Au Burundi, le domaine des services funéraires n'est pas encore développé. Il s'agit d'un service très récent né surtout en milieu urbain vers les années 1990. A l'intérieur du pays, il n'y a que des groupes de menuisiers qui s'occupent de la fourniture des cercueils. A la capitale de Bujumbura, cinq pompes funèbres offrent généralement des cercueils, des emballages et des gerbes de fleurs.

Les pompes funèbres identifiées présentent des techniques rudimentaires étant donné qu'elles ne datent que de quelques années comme on vient de le mentionner. Elles ont un personnel réduit et sans qualification. Signalons que leur localisation se limite dans le plein centre ville où la demande est croissante. Il y a au total six sociétés dont cinq sont privées et une attachée à la municipalité de Bujumbura. Parmi les sociétés privées, trois se situent sur la Chaussée du peuple Murundi tandis que les deux autres se trouvent, l'une à Rohero I et l'autre à Buyenzi. Ces pompes funèbres sont en perpétuel déménagement à la recherche d'une clientèle plus offrant ou un loyer modelé. Prenons en quelques exemples pour comprendre leur fonctionnement.

1. La pompe funèbre " La Différence"

Elle se situe à la Chaussée du peuple Murundi, en face du bureau de la zone Buyenzi. Parmi les services qu'elle offre, on peut citer: des cercueils de différentes qualités, des couronnes de fleur, des véhicules funèbres, des décorations des voitures et des maçons pour la construction des tombes.

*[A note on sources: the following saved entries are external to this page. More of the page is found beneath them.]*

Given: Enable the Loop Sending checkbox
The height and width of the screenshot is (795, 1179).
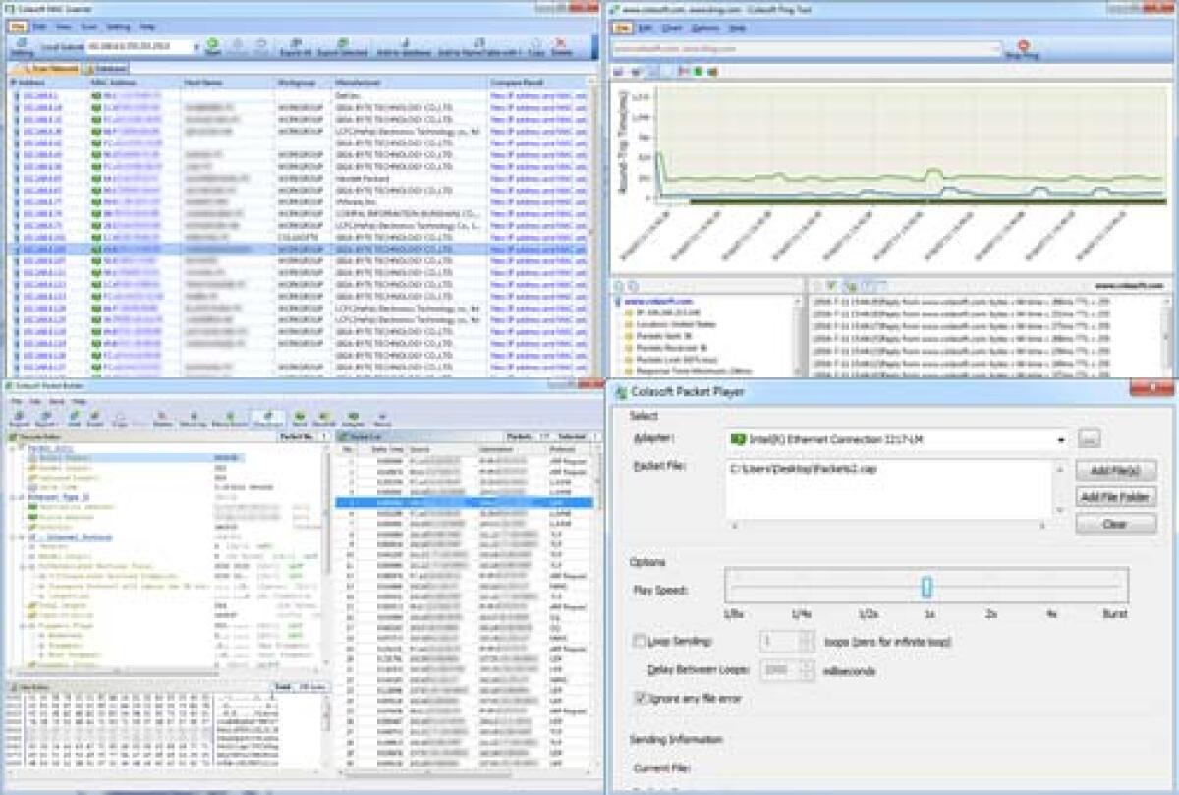Looking at the screenshot, I should coord(641,642).
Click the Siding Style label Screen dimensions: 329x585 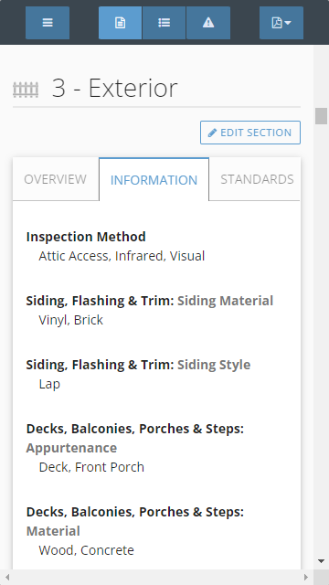coord(214,365)
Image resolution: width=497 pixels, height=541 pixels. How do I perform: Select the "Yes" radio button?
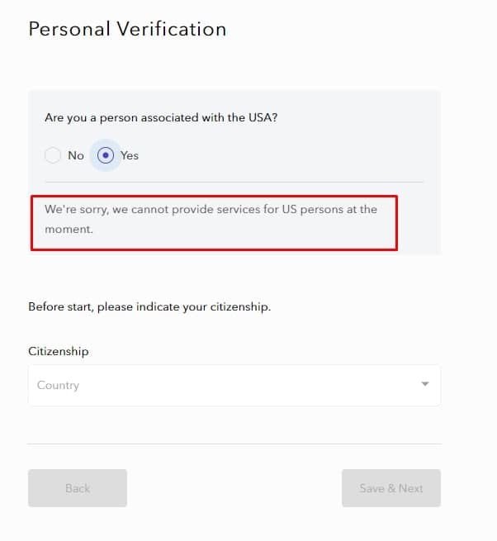pyautogui.click(x=106, y=155)
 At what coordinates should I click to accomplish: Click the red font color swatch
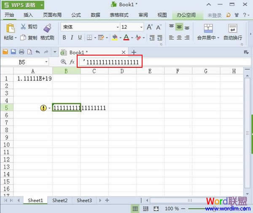[x=126, y=37]
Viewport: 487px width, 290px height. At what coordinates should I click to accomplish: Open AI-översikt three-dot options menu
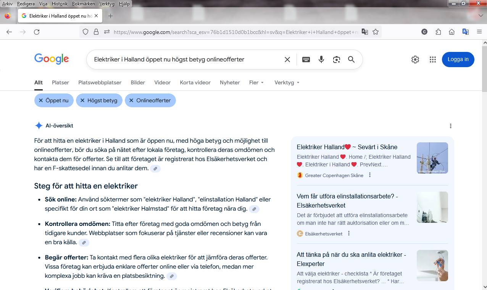point(451,126)
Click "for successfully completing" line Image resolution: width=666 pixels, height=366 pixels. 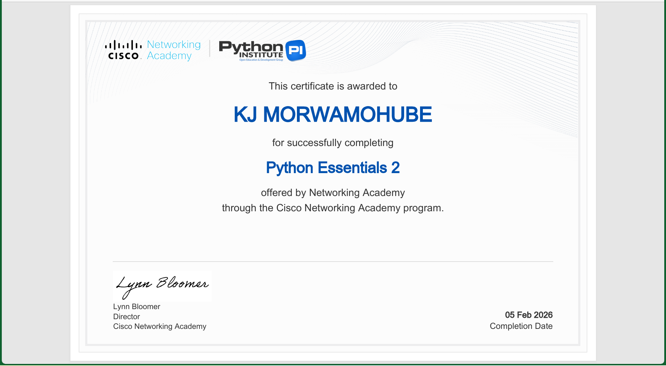tap(333, 143)
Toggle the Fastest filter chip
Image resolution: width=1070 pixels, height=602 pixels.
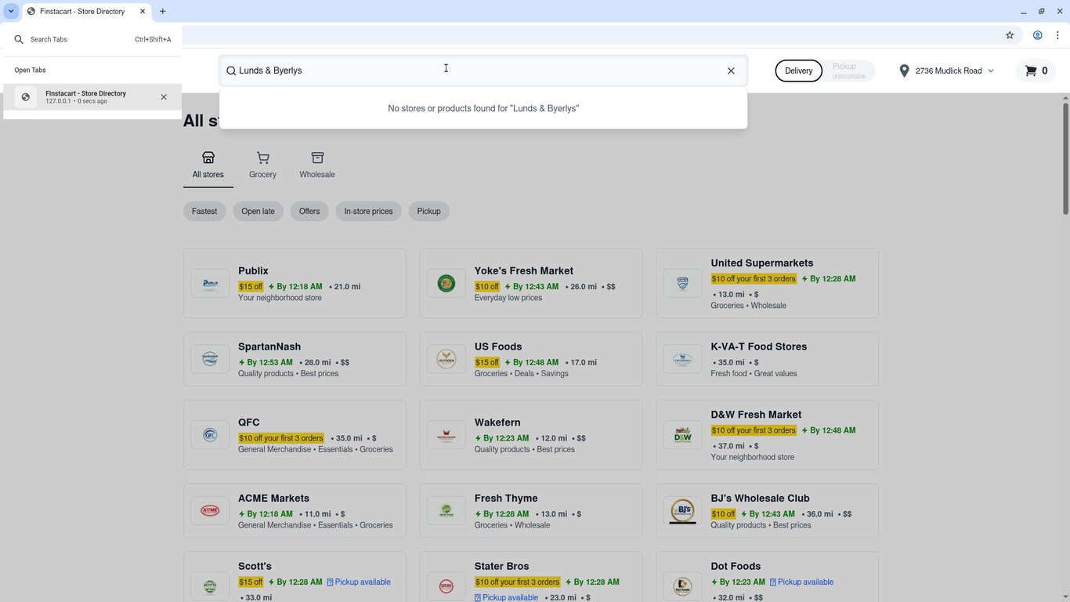[x=204, y=211]
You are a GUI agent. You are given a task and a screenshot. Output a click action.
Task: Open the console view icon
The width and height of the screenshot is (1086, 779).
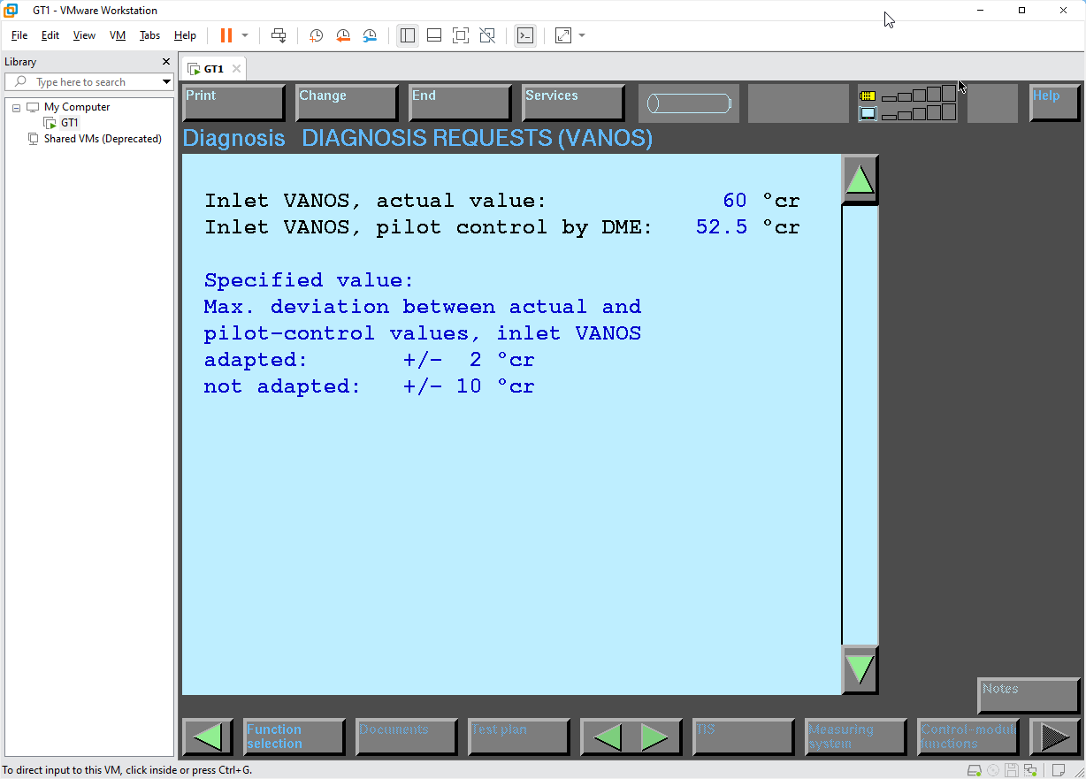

2. Pompe funèbre de la 10ème avenue à Bwiza

Située à la Chaussée du Peuple Murundi, cette pompe funèbre comme les autres maisons de sa nature disponibilise des cercueils des prix divers, des couronnes de fleur, des voitures pour le transport des dépouilles mortelles, des décorations de voitures et des maçons pour la construction des tombes et des monuments. Elle se différencie de la première par son emplacement dans un quartier populaire donc, aux faibles ressources.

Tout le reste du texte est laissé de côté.